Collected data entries
····················

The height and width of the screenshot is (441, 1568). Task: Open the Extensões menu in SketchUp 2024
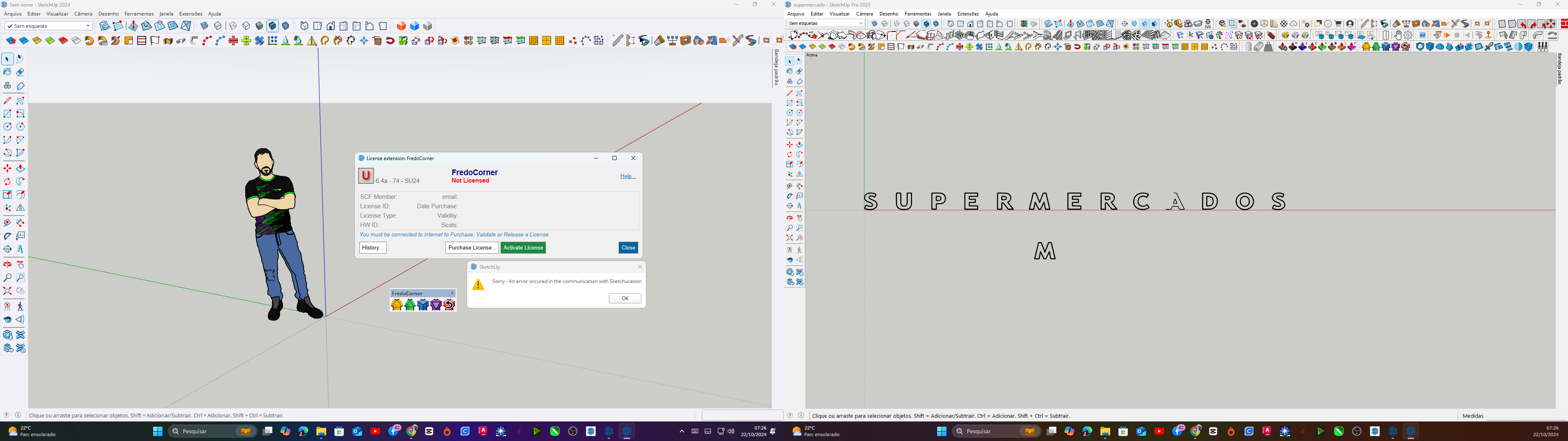click(191, 13)
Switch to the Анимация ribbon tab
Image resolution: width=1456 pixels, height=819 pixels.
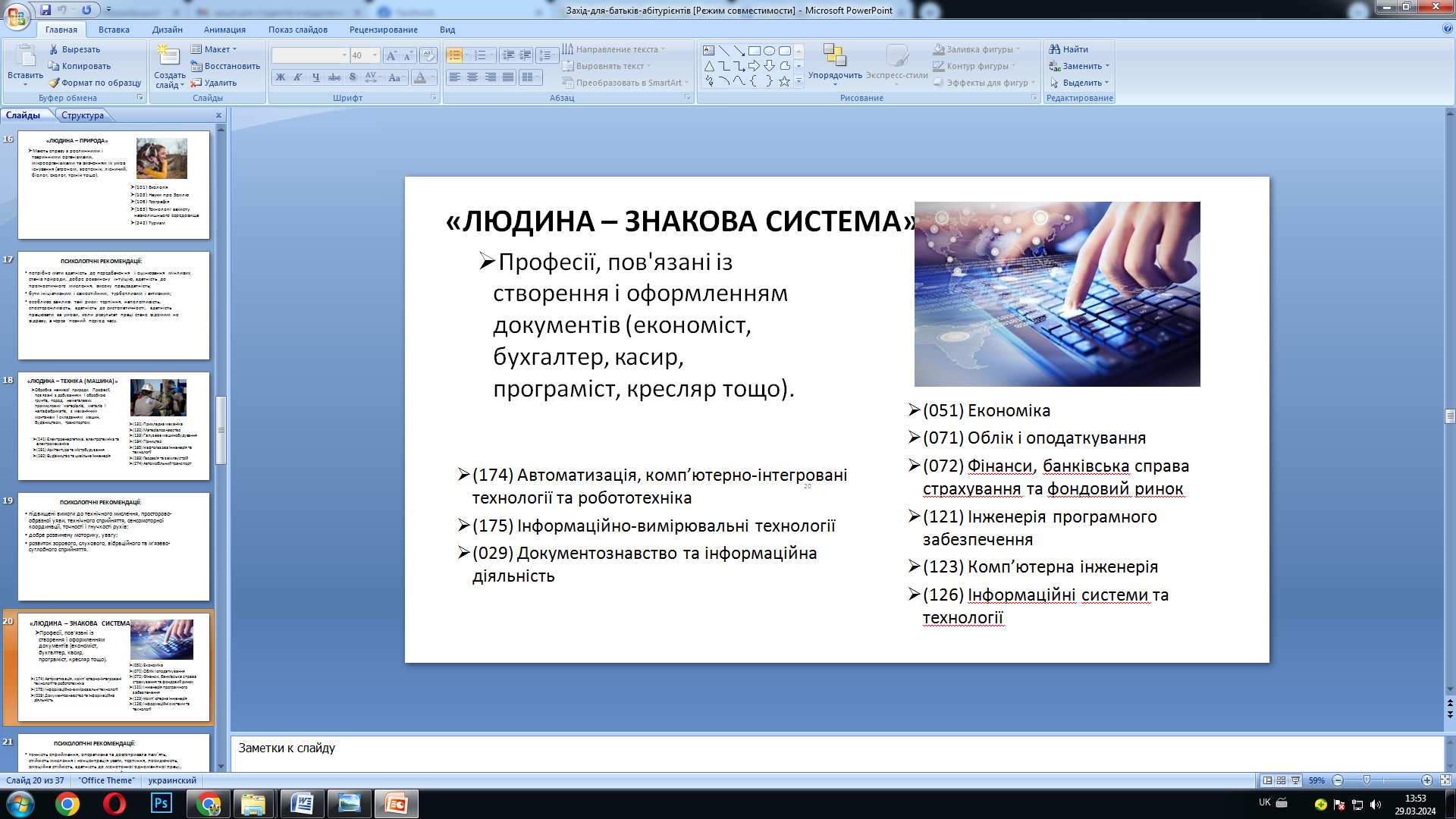224,30
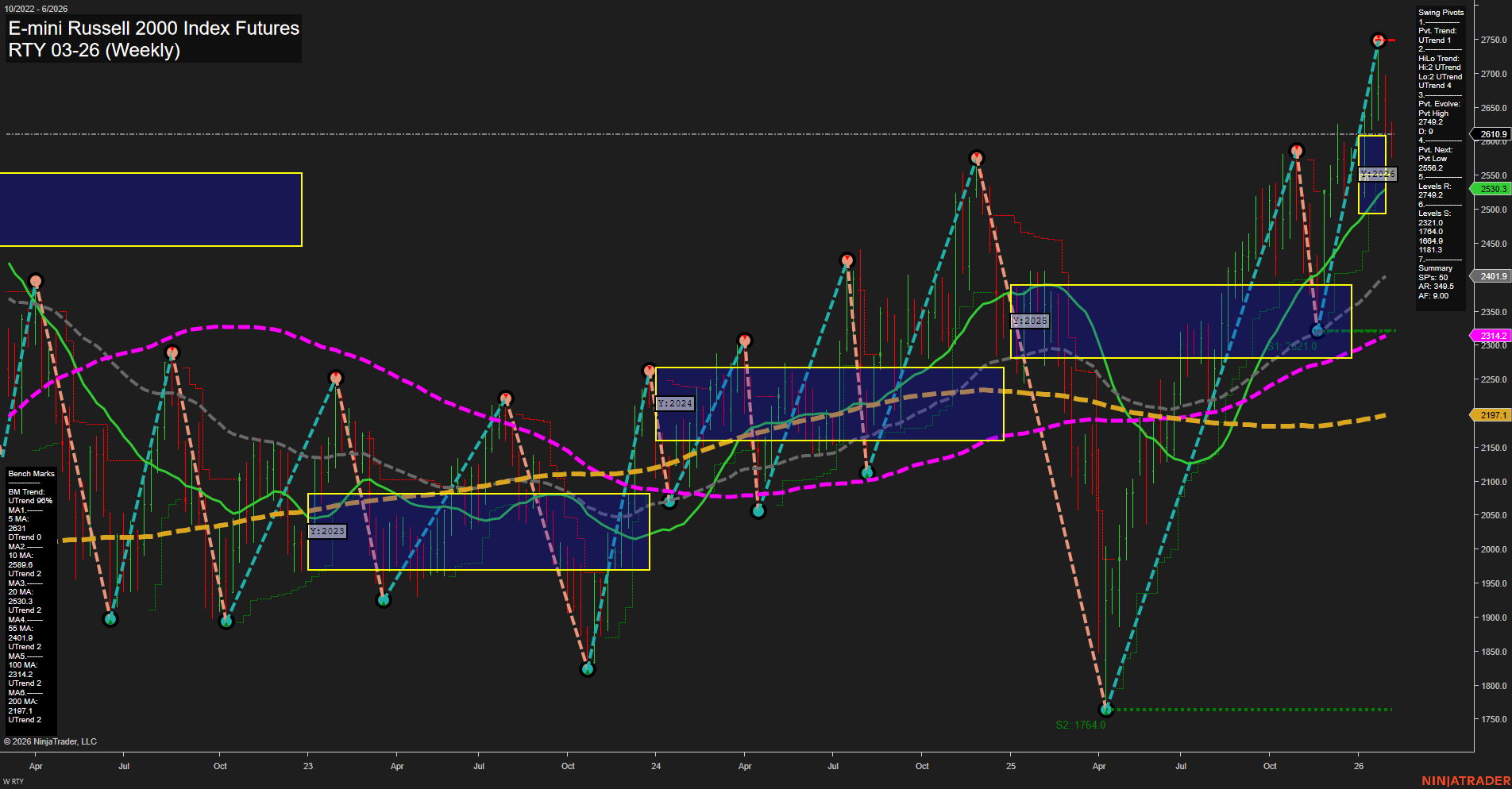Click the S2: 1764.0 green support label

point(1080,723)
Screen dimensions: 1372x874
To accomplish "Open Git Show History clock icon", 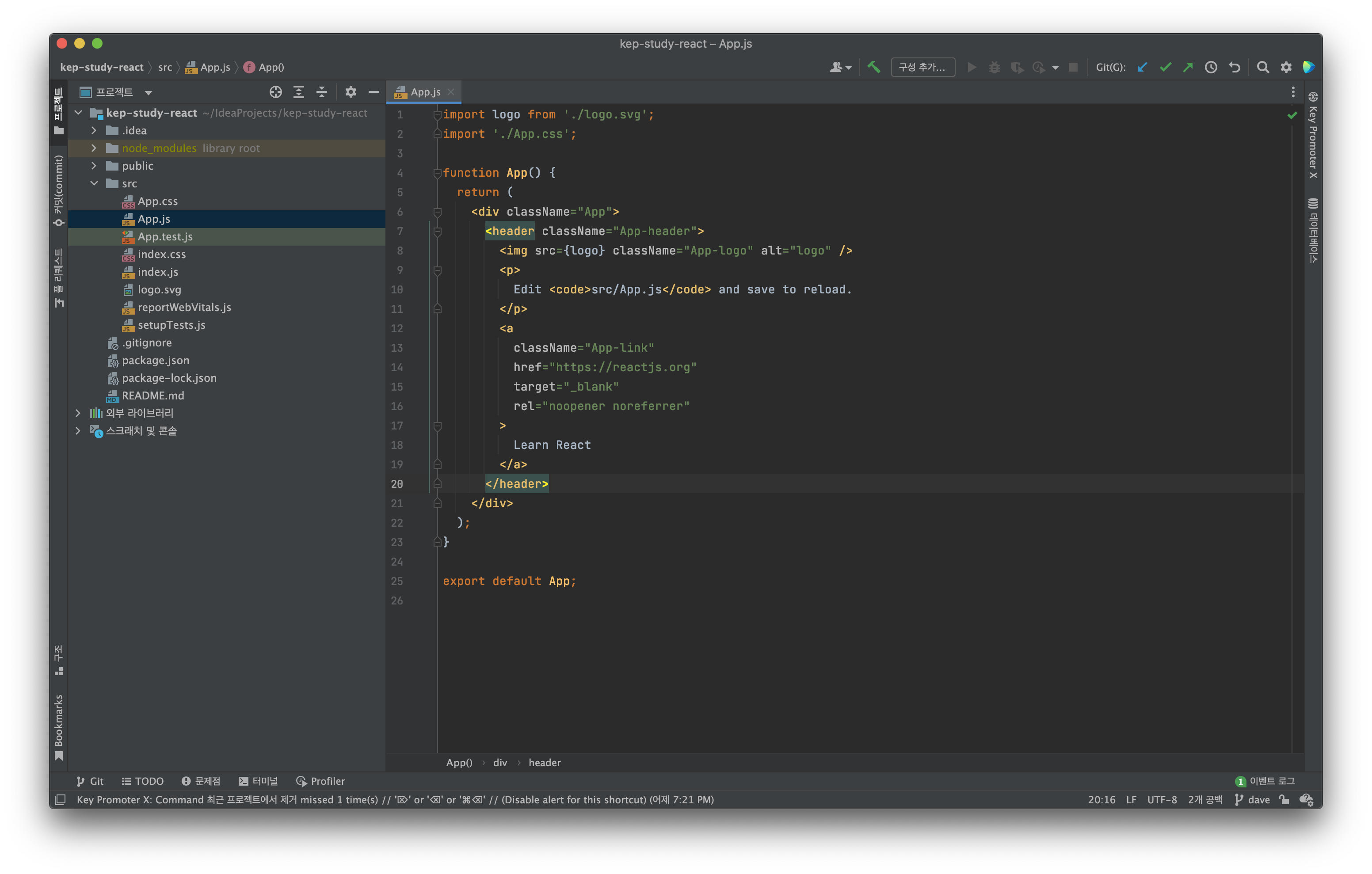I will click(x=1211, y=67).
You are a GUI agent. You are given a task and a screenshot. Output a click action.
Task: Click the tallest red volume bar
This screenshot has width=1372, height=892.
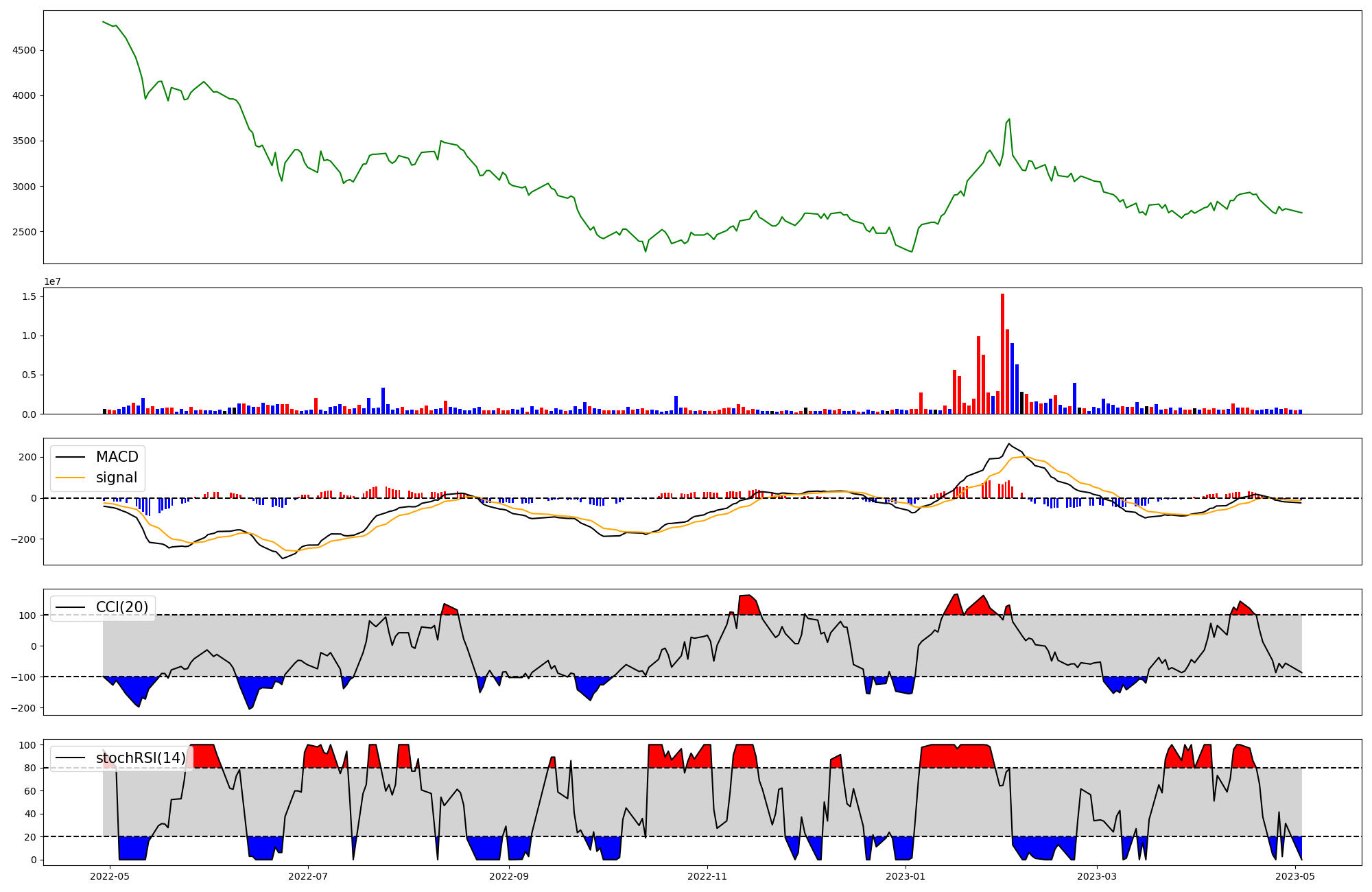tap(1002, 353)
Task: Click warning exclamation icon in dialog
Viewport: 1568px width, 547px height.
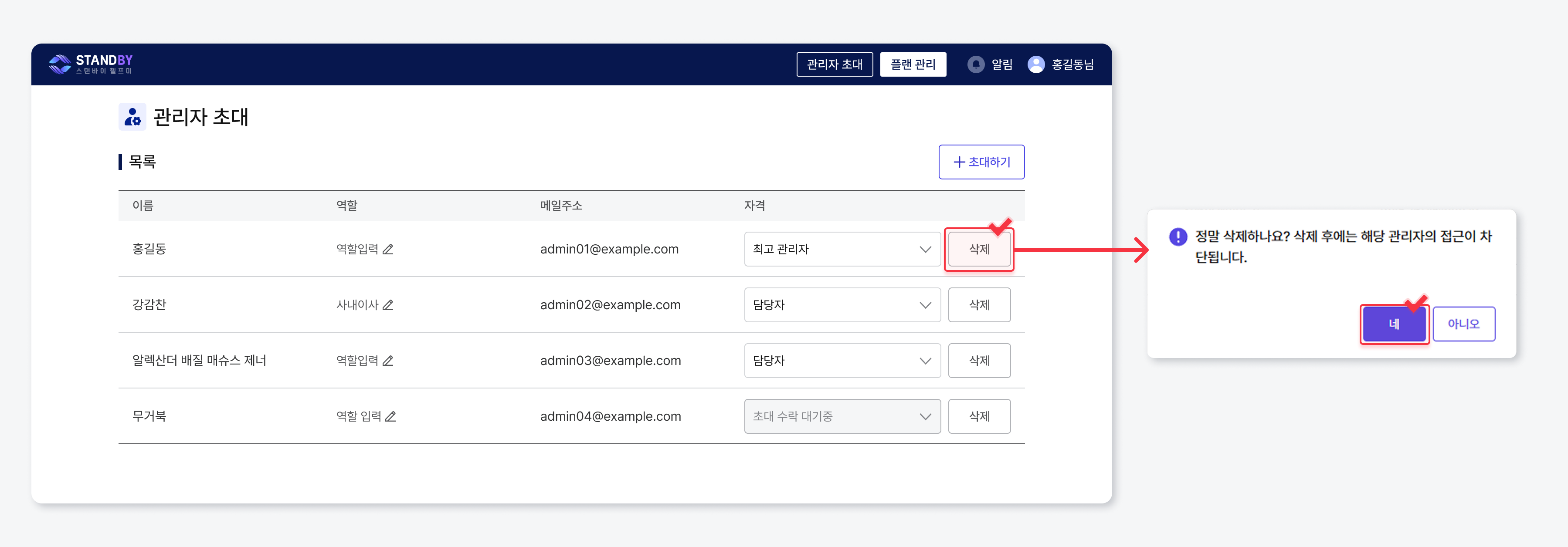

····················

-- TASK ITEM --
Beginning with the first line of the entries above, repeat each line word for word until the line with "Screen dimensions: 1372x874" has been given too. Omit the pictures.

-- SOLUTION TO THIS EXERCISE --
The height and width of the screenshot is (441, 1568). Task: Open the Extensões menu in SketchUp 2024
click(191, 13)
Switch to the Анимация ribbon tab
Image resolution: width=1456 pixels, height=819 pixels.
224,30
Click the S2: 1764.0 green support label

point(1080,723)
Screen dimensions: 1372x874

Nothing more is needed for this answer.